I’d made a brief and unwilling appearance in that documentary too, trenching for asparagus, but I’d done my best to keep my back turned to the camera as I shovelled.
While these memories galloped through my head, Ned’s oddly wary look didn’t lift, but he said, finally, ‘Yes, of course I remember you. You were a friend of Sammie Nelson, weren’t you?’
This was obviously not a recommendation and I recalled that he’d briefly gone out with Sammie, before she’d suddenly dumped him in favour of a fling with the documentary presenter, a well-known gardening personality about twice her age.
‘We weren’t really friends, she was just in my year,’ I said. ‘We all tended to hang out in the pub together anyway, didn’t we, because it was the only one for miles? I haven’t seen or heard from her since she left without doing her degree year.’
In fact, she’d left very suddenly, the minute she’d finished her exams at the end of the second year and rumour had it that she’d shacked up with that presenter.
Ned made a non-committal grunt and said, ‘You look … different.’

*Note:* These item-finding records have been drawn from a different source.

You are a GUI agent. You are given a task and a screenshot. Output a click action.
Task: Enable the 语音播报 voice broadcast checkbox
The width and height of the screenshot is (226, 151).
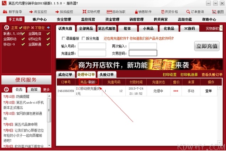tap(63, 38)
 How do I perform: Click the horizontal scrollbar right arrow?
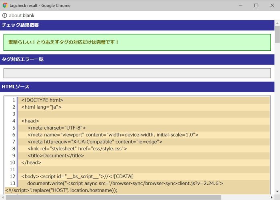tap(272, 197)
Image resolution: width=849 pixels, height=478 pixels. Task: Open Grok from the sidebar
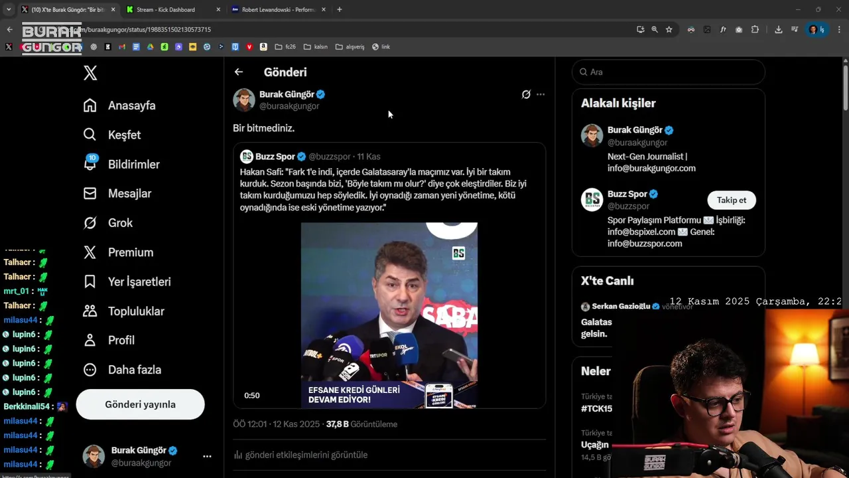point(90,223)
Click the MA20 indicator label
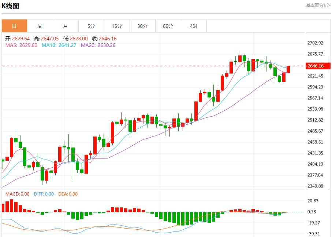The width and height of the screenshot is (332, 237). tap(98, 45)
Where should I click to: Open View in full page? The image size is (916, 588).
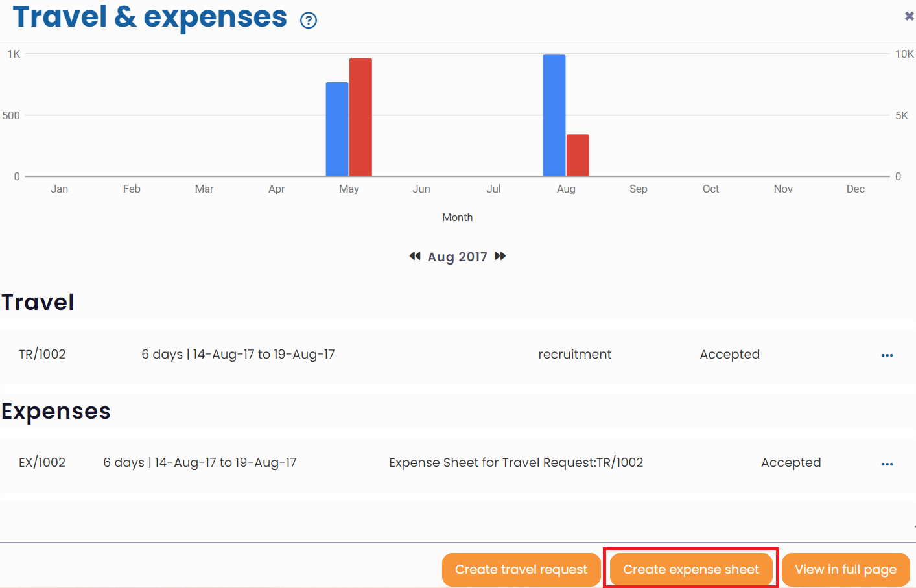click(x=845, y=569)
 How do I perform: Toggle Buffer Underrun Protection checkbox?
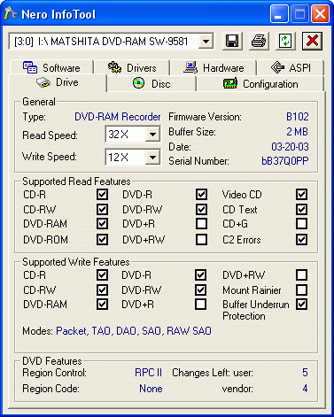[x=301, y=304]
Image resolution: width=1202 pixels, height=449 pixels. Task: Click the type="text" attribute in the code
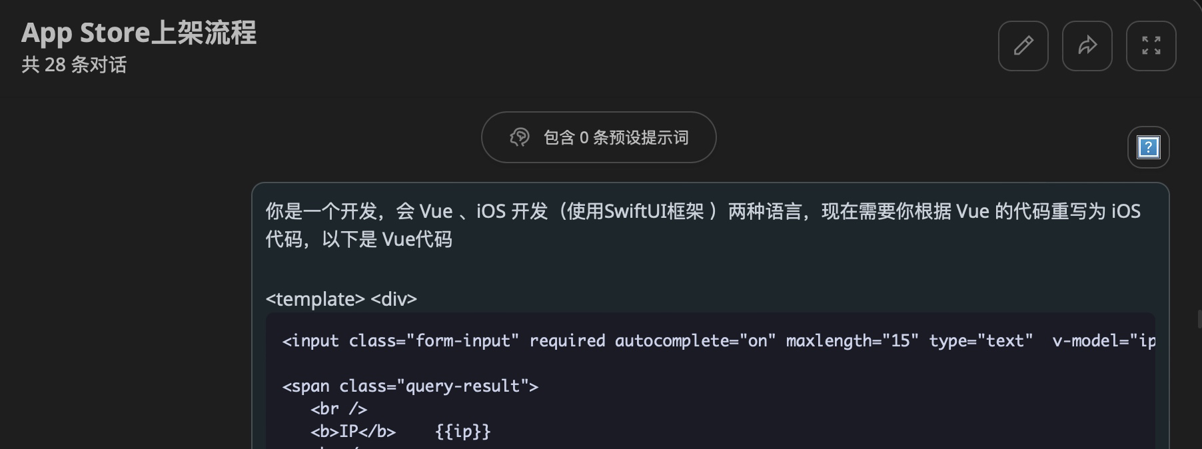[x=981, y=341]
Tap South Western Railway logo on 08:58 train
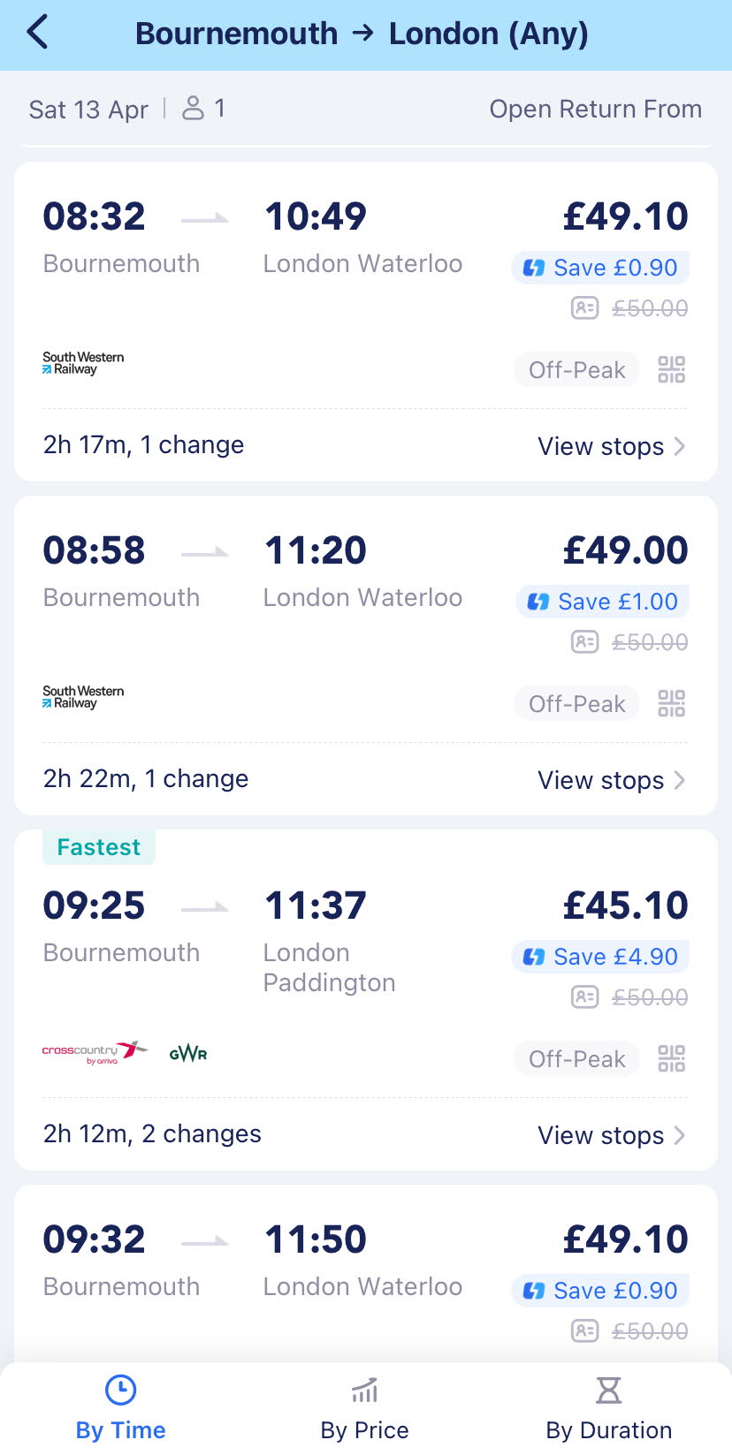 [83, 697]
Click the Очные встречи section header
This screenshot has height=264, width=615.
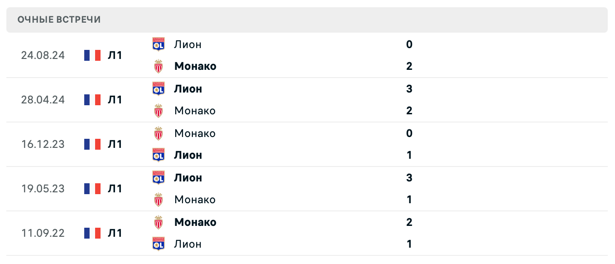click(x=59, y=20)
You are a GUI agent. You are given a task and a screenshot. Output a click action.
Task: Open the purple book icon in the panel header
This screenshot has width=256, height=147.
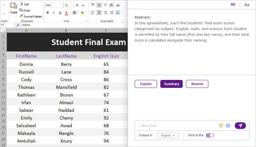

‘Well, I’m older, thinner and my hair is short,’ I said, slightly tartly, though I didn’t think I’d changed that much. And neither had he physically, except that his broad-shouldered frame had filled out with a lot more muscle. No, the difference lay in his expression.
Everyone at college had liked tall, gangling, good-natured, easy-going Ned Mars … and so had the TV viewers, right from the first airing of his series, This Small Plot. When I left for France it had still been running and was as popular as ever, though I hadn’t watched it for ages, since Mike had been jealous when he found out I’d known Ned.
But that was an entirely different Ned, for this one very evidently wasn’t pleased to see me. And now I began to wish he had been the middle-aged, balding and rather stolid stranger I’d expected. I’d so wanted a whole fresh new start, leaving the past behind me, and now I suspected I wasn’t going to get it.
Myfy appeared to have missed the uneasy undercurrents, for she exclaimed delightedly, ‘You were students together? What a coincidence! And now you’ll be working together on the Grace Garden, too!’
‘Well, as to that—’ he began and then broke off, bushy fair eyebrows twitched together in a frown as he stared at me.
Something in his voice and the lack of enthusiasm finally got through to Myfy and she gave him a sharp look.
‘I heard on the gardening grapevine that you’d been doing well with the Heritage Homes Trust … until you left suddenly, a few years back,’ Ned said to me, meaningfully.
My heart sank. Just what, exactly, had he heard?
‘I resigned from the Heritage Homes Trust over five years ago and went abroad,’ I said shortly.
‘Marnie’s been living in France for the last few years, Ned,’ Myfy told him, puzzled.
‘Yes, my adoptive family bought an old château. I’ve been based with them, but helping other ex-pat château owners restore their gardens. I moved around a lot … but then I found I wanted to come home again. This job presented the perfect chance to move back to England.’
‘Right … And you had no idea I was here?’ He was eyeing me narrowly now.
‘No, why on earth should I know you had any connection with the place? The last I heard of you, you were living near London and doing endless series of This Small Plot.’
I frowned, thinking about that. ‘I wouldn’t have thought you could still do that, if you’re based all the way up here, now, but—’
I broke off abruptly, because I’d obviously said something very wrong. His face darkened like a threatening thunderstorm and for a moment I wished I had those butter paddles handy.
‘That’s not a problem any longer,’ he snapped, and then, turning to Myfy, said ominously, ‘Could I have a private word?’
‘Well … of course,’ she said, looking taken aback. ‘Now?’
‘Yes.’
‘Right …’ she said, then smiled at me, reassuringly. ‘You will excuse us for a moment, Marnie, won’t you? Perhaps you’d like to wait for me in the old rose garden.’